[Saved entries]
------------------------

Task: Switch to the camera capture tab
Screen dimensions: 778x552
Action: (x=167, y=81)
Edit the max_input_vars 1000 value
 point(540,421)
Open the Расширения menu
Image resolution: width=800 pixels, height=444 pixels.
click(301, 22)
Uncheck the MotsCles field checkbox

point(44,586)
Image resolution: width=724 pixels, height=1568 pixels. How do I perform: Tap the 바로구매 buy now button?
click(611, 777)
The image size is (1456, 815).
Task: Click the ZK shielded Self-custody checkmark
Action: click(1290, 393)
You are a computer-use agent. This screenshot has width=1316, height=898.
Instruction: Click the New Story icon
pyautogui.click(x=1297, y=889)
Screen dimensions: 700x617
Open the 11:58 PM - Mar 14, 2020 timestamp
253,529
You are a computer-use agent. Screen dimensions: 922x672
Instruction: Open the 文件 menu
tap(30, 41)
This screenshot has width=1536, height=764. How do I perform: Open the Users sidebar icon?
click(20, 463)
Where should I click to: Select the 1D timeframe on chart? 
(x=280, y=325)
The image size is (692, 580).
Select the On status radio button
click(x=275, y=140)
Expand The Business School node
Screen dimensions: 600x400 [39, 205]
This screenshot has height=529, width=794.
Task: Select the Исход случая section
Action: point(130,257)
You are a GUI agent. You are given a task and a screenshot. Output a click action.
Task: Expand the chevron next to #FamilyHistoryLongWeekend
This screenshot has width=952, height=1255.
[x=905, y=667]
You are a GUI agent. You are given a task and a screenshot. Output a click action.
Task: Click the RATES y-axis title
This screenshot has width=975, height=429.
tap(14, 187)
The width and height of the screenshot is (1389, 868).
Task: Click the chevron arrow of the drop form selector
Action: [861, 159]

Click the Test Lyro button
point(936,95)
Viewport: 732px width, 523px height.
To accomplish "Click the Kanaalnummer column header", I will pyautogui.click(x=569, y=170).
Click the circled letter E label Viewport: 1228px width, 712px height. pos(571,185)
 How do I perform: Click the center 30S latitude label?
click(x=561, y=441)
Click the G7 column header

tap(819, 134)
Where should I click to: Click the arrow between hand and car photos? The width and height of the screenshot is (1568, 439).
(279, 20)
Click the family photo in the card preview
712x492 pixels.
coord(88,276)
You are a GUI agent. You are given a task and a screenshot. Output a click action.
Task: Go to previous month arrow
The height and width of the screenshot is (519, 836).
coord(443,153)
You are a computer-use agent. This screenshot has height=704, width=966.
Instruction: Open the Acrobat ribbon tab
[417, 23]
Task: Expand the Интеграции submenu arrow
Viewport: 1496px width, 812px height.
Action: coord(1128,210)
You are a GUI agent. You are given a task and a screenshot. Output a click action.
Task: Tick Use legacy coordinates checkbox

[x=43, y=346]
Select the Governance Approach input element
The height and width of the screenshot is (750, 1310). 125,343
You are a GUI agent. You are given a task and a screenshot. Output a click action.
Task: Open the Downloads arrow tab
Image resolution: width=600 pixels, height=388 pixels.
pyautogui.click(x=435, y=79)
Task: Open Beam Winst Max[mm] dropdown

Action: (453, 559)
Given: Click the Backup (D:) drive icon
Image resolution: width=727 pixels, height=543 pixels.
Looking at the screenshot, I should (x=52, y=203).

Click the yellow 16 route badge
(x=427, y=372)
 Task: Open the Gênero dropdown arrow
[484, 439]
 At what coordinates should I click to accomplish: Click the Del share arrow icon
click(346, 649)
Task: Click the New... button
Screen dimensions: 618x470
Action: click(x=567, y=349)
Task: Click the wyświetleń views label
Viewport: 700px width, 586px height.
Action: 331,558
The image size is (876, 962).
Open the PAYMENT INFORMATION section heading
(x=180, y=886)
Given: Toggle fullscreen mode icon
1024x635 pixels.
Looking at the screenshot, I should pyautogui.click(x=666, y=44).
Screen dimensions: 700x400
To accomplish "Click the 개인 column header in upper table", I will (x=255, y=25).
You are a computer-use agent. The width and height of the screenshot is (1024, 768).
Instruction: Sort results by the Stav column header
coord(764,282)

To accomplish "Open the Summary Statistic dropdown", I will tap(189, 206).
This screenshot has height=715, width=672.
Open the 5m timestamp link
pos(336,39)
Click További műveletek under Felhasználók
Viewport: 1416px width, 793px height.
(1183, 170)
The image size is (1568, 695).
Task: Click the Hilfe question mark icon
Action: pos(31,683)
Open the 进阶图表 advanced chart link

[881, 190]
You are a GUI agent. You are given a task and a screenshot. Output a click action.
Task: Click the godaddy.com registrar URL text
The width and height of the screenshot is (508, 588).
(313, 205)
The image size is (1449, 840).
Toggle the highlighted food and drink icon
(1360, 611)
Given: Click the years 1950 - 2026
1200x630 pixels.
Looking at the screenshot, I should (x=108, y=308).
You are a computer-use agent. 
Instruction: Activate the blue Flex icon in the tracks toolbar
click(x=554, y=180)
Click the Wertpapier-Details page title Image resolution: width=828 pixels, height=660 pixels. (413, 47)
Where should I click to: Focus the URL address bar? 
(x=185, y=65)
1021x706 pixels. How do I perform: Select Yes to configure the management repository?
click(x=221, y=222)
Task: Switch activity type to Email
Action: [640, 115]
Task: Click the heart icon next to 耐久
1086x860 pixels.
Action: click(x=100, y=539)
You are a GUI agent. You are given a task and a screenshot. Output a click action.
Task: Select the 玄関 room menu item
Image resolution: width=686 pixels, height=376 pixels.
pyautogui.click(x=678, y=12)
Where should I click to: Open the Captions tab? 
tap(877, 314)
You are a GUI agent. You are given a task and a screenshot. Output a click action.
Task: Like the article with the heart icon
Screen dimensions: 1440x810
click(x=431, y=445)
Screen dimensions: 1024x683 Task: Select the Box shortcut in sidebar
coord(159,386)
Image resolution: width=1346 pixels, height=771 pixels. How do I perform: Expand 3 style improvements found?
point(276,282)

------------------------

# Task goal
Return every record above. Copy each one exactly.

# Exercise solution
Task: Switch to the camera capture tab
Screen dimensions: 778x552
Action: (x=167, y=81)
Edit the max_input_vars 1000 value
 point(540,421)
Open the Расширения menu
Image resolution: width=800 pixels, height=444 pixels.
click(301, 22)
Uncheck the MotsCles field checkbox

point(44,586)
Image resolution: width=724 pixels, height=1568 pixels. How do I perform: Tap the 바로구매 buy now button?
click(611, 777)
The image size is (1456, 815).
Task: Click the ZK shielded Self-custody checkmark
Action: click(1290, 393)
You are a computer-use agent. This screenshot has width=1316, height=898.
Instruction: Click the New Story icon
pyautogui.click(x=1297, y=889)
Screen dimensions: 700x617
Open the 11:58 PM - Mar 14, 2020 timestamp
253,529
You are a computer-use agent. Screen dimensions: 922x672
Instruction: Open the 文件 menu
tap(30, 41)
This screenshot has width=1536, height=764. How do I perform: Open the Users sidebar icon?
click(20, 463)
Where should I click to: Select the 1D timeframe on chart? 
(x=280, y=325)
The image size is (692, 580).
Select the On status radio button
click(x=275, y=140)
Expand The Business School node
Screen dimensions: 600x400 [39, 205]
This screenshot has height=529, width=794.
Task: Select the Исход случая section
Action: point(130,257)
You are a GUI agent. You are given a task and a screenshot. Output a click action.
Task: Expand the chevron next to #FamilyHistoryLongWeekend
This screenshot has width=952, height=1255.
[x=905, y=667]
You are a GUI agent. You are given a task and a screenshot. Output a click action.
Task: Click the RATES y-axis title
This screenshot has width=975, height=429.
tap(14, 187)
The width and height of the screenshot is (1389, 868).
Task: Click the chevron arrow of the drop form selector
Action: [861, 159]

Click the Test Lyro button
point(936,95)
Viewport: 732px width, 523px height.
To accomplish "Click the Kanaalnummer column header", I will pyautogui.click(x=569, y=170).
Click the circled letter E label Viewport: 1228px width, 712px height. pos(571,185)
 How do I perform: Click the center 30S latitude label?
click(x=561, y=441)
Click the G7 column header

tap(819, 134)
Where should I click to: Click the arrow between hand and car photos? The width and height of the screenshot is (1568, 439).
(279, 20)
Click the family photo in the card preview
712x492 pixels.
coord(88,276)
You are a GUI agent. You are given a task and a screenshot. Output a click action.
Task: Go to previous month arrow
The height and width of the screenshot is (519, 836).
coord(443,153)
You are a computer-use agent. This screenshot has height=704, width=966.
Instruction: Open the Acrobat ribbon tab
[417, 23]
Task: Expand the Интеграции submenu arrow
Viewport: 1496px width, 812px height.
Action: coord(1128,210)
You are a GUI agent. You are given a task and a screenshot. Output a click action.
Task: Tick Use legacy coordinates checkbox

[x=43, y=346]
Select the Governance Approach input element
The height and width of the screenshot is (750, 1310). 125,343
You are a GUI agent. You are given a task and a screenshot. Output a click action.
Task: Open the Downloads arrow tab
Image resolution: width=600 pixels, height=388 pixels.
pyautogui.click(x=435, y=79)
Task: Open Beam Winst Max[mm] dropdown

Action: (453, 559)
Given: Click the Backup (D:) drive icon
Image resolution: width=727 pixels, height=543 pixels.
Looking at the screenshot, I should (x=52, y=203).

Click the yellow 16 route badge
(x=427, y=372)
 Task: Open the Gênero dropdown arrow
[484, 439]
 At what coordinates should I click to accomplish: Click the Del share arrow icon
click(346, 649)
Task: Click the New... button
Screen dimensions: 618x470
Action: click(x=567, y=349)
Task: Click the wyświetleń views label
Viewport: 700px width, 586px height.
Action: 331,558
The image size is (876, 962).
Open the PAYMENT INFORMATION section heading
(x=180, y=886)
Given: Toggle fullscreen mode icon
1024x635 pixels.
Looking at the screenshot, I should pyautogui.click(x=666, y=44).
Screen dimensions: 700x400
To accomplish "Click the 개인 column header in upper table", I will (x=255, y=25).
You are a computer-use agent. The width and height of the screenshot is (1024, 768).
Instruction: Sort results by the Stav column header
coord(764,282)

To accomplish "Open the Summary Statistic dropdown", I will tap(189, 206).
This screenshot has height=715, width=672.
Open the 5m timestamp link
pos(336,39)
Click További műveletek under Felhasználók
Viewport: 1416px width, 793px height.
(1183, 170)
The image size is (1568, 695).
Task: Click the Hilfe question mark icon
Action: pos(31,683)
Open the 进阶图表 advanced chart link

[881, 190]
You are a GUI agent. You are given a task and a screenshot. Output a click action.
Task: Click the godaddy.com registrar URL text
The width and height of the screenshot is (508, 588).
(313, 205)
The image size is (1449, 840).
Toggle the highlighted food and drink icon
(1360, 611)
Given: Click the years 1950 - 2026
1200x630 pixels.
Looking at the screenshot, I should (x=108, y=308).
You are a computer-use agent. 
Instruction: Activate the blue Flex icon in the tracks toolbar
click(x=554, y=180)
Click the Wertpapier-Details page title Image resolution: width=828 pixels, height=660 pixels. (413, 47)
Where should I click to: Focus the URL address bar? 
(x=185, y=65)
1021x706 pixels. How do I perform: Select Yes to configure the management repository?
click(x=221, y=222)
Task: Switch activity type to Email
Action: [640, 115]
Task: Click the heart icon next to 耐久
1086x860 pixels.
Action: click(x=100, y=539)
You are a GUI agent. You are given a task and a screenshot. Output a click action.
Task: Select the 玄関 room menu item
Image resolution: width=686 pixels, height=376 pixels.
pyautogui.click(x=678, y=12)
Where should I click to: Open the Captions tab? 
tap(877, 314)
You are a GUI agent. You are given a task and a screenshot. Output a click action.
Task: Like the article with the heart icon
Screen dimensions: 1440x810
click(x=431, y=445)
Screen dimensions: 1024x683 Task: Select the Box shortcut in sidebar
coord(159,386)
Image resolution: width=1346 pixels, height=771 pixels. How do I perform: Expand 3 style improvements found?
point(276,282)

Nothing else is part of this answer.